Soy capaz de imaginar siete millones de pesetas, incluso siete millones de euros, pero no siete millones de años, con sus innumerables sábados y domingos y miércoles y jueves. Hace apenas trescientos mil años estábamos bordeando los precipicios de la consciencia, todavía sin caer en ella. No existían Escocia ni Bilbao, no existía ni Bilbao, con eso está dicho todo. Y estamos hablando de anteayer: trescientos mil años. ¿Cómo imaginar qué representará dentro de siete millones la literatura de hoy?

-¿Y por qué te preocupa eso? -le pregunto.

-No me preocupa, solo que se me ha venido la idea a la cabeza.

-Pues no digas todo lo que se te venga a la cabeza -concluyo.

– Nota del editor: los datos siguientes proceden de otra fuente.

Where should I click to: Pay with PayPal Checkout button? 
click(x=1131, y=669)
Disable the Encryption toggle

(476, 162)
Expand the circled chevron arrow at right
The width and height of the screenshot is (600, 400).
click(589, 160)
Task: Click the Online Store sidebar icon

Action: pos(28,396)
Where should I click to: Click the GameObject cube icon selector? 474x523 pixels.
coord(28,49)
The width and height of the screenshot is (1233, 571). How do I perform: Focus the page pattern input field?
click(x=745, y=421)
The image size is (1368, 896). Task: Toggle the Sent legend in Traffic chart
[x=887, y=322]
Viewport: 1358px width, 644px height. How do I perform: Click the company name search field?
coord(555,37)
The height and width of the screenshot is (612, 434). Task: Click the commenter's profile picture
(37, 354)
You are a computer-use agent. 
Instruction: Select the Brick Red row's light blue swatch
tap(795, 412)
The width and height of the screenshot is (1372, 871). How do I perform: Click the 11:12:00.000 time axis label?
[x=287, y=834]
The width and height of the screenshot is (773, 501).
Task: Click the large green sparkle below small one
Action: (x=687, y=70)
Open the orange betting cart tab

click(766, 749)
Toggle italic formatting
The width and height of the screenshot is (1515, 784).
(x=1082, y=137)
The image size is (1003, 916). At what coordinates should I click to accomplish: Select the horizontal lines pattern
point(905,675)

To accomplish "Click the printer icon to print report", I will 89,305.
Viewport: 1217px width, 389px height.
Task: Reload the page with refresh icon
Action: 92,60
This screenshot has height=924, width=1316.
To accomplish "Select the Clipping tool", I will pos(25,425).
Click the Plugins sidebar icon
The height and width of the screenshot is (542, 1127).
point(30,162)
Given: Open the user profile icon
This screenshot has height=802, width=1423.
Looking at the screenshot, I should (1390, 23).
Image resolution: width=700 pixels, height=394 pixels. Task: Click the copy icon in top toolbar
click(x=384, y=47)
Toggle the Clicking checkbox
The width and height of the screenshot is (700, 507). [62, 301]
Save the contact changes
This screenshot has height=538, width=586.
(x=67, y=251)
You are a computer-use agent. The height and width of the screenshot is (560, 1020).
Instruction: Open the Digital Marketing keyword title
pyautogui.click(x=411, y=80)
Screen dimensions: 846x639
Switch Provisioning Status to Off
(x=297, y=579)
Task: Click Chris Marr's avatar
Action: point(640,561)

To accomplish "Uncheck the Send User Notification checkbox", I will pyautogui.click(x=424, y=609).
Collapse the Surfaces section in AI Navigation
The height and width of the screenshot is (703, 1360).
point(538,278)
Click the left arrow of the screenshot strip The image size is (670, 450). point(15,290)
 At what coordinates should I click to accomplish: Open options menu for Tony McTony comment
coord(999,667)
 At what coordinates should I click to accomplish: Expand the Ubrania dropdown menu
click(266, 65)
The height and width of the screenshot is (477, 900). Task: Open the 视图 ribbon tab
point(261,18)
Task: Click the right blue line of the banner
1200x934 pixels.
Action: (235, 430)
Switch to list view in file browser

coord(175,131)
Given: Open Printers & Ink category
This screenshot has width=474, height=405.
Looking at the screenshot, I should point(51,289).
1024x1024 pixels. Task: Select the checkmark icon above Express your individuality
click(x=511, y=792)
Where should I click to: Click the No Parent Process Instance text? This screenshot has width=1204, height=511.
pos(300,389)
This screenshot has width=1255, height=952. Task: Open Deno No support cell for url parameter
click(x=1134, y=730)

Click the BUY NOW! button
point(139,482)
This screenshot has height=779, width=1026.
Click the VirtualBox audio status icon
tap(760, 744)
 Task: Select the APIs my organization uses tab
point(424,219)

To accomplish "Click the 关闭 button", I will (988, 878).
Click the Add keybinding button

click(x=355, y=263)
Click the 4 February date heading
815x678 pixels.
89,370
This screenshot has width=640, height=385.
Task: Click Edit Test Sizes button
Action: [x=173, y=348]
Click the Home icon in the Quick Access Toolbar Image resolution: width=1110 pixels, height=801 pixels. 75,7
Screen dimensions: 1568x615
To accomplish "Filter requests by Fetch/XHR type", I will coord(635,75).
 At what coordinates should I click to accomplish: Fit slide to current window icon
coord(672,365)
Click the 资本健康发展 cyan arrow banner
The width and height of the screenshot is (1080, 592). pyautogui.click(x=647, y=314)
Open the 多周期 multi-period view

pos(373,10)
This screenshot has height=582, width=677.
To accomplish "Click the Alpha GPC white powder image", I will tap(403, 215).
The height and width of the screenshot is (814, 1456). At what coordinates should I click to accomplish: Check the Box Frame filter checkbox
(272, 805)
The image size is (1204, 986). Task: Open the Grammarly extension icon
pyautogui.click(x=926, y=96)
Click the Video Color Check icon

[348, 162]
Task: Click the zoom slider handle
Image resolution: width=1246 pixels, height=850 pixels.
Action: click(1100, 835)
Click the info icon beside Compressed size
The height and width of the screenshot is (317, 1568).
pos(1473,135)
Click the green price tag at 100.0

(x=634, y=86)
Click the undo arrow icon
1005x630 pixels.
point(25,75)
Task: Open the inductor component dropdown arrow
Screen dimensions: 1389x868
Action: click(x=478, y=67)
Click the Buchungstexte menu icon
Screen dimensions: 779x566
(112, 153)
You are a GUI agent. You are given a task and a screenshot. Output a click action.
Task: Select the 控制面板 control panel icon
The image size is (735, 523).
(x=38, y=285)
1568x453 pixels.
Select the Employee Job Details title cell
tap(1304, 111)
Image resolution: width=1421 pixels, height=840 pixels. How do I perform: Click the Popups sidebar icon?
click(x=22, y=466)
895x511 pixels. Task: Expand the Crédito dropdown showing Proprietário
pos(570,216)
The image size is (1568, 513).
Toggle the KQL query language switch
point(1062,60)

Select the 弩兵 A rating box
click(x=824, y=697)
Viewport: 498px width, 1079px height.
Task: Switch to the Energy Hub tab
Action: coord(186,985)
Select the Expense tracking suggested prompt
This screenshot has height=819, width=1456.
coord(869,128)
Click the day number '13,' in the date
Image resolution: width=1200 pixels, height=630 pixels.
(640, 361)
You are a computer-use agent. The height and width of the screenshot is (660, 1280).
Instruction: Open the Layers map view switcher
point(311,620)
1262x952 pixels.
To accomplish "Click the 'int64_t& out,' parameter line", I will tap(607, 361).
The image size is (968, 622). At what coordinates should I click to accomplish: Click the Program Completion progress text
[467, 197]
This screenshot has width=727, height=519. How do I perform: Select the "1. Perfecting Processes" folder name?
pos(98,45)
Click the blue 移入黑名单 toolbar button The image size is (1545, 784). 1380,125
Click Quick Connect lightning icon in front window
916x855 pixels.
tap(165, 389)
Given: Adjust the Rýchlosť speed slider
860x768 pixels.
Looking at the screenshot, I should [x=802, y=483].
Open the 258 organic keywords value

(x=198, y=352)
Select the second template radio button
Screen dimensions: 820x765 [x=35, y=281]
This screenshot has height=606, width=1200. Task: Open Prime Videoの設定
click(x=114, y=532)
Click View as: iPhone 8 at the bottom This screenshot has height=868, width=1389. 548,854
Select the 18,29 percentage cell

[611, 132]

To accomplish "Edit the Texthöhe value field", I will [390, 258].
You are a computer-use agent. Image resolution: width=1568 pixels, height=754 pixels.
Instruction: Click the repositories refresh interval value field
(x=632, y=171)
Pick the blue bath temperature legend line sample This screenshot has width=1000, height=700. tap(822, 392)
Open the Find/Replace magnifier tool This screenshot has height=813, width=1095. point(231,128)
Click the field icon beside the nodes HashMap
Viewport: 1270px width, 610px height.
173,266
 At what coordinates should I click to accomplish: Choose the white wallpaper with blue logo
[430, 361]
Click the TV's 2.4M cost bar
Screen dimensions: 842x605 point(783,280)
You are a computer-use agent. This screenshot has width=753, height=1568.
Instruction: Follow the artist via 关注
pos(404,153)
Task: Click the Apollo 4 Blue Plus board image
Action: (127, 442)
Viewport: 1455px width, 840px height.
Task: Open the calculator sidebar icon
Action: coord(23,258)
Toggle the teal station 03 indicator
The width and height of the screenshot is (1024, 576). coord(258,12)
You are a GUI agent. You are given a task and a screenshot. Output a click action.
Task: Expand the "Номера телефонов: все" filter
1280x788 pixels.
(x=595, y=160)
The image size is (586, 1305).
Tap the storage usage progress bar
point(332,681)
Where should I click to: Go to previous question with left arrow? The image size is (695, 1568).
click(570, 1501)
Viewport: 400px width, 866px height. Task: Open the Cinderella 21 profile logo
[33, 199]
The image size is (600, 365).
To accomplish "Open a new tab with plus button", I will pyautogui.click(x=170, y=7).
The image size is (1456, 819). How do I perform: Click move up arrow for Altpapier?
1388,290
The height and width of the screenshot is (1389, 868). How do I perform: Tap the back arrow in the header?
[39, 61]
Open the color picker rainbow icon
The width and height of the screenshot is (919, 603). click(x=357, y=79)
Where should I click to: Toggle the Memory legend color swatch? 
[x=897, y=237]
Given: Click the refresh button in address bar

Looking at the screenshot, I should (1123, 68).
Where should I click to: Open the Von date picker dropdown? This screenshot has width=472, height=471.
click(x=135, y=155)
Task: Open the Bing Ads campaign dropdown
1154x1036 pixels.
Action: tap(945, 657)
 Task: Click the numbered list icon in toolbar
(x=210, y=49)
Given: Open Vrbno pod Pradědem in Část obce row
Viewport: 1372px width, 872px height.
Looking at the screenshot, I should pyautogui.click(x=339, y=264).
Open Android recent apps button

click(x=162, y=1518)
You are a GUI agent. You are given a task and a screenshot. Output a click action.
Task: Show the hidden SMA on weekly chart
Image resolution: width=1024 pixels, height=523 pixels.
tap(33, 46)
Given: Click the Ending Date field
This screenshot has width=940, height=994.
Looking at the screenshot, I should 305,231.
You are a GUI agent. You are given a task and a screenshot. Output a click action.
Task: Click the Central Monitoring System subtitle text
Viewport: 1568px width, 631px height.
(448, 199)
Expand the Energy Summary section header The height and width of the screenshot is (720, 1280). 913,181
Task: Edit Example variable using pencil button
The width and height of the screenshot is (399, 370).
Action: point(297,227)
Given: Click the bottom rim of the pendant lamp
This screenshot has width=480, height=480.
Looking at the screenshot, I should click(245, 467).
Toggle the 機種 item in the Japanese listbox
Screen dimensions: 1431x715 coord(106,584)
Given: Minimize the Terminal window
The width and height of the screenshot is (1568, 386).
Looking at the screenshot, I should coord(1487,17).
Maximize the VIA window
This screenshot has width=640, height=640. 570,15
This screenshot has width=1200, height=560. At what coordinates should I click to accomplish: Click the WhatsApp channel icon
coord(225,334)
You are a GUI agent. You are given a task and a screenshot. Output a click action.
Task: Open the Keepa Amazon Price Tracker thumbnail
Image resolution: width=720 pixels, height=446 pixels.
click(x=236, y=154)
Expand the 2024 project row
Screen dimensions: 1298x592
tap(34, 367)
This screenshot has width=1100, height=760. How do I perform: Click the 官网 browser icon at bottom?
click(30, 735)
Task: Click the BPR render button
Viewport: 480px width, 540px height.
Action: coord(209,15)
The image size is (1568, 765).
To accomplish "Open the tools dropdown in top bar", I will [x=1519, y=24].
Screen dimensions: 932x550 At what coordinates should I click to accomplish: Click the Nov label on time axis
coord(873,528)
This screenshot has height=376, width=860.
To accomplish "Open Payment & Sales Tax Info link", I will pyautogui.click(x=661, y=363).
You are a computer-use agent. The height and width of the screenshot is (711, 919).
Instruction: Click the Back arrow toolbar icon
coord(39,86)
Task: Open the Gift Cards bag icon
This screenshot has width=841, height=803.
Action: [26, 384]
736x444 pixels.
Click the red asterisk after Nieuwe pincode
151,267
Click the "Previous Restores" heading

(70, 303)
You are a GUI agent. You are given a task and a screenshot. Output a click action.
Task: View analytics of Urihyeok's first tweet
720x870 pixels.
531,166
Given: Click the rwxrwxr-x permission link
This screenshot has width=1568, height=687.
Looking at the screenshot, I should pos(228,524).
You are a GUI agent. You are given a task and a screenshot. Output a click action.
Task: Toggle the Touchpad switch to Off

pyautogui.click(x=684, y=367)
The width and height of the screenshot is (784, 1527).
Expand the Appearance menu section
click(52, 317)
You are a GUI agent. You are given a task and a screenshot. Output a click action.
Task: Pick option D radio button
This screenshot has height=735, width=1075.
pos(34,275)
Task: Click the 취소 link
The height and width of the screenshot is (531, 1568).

El chico se enfurruña, saca el móvil y se pone a escribir un mensaje. El resto de los alumnos se remueven incómodos. Ellos creían que en un taller de escritura creativa viene a ser una especie de tormenta de ideas. La culpa es mía, yo les he transmitido sin darme cuenta esa creencia. También les he dicho que pueden hablar cuando quieran y decir lo que les dé la gana. No entienden por qué me contradigo de ese modo. Yo tampoco. En esto, interviene una chica:

-Pues a mí me parece bien lo de imaginar si la literatura, dentro de un tiempo equis, será un resto arqueológico. En cierto modo, ya lo es.

-¿Qué dices?

-Que en cierto modo ya lo es. Me refiero a la buena literatura. La buena literatura nos produce a los jóvenes el mismo tipo de fascinación que las primeras hachas de sílex bien talladas.

-¿Os habéis matriculado en este taller para que os enseñe a tallar hachas de sílex? -inquiero.

-Más o menos -dice la chica con el asentimiento de la clase.

¿Y si llevan razón?, me pregunto esa noche, angustiado, entre las sábanas.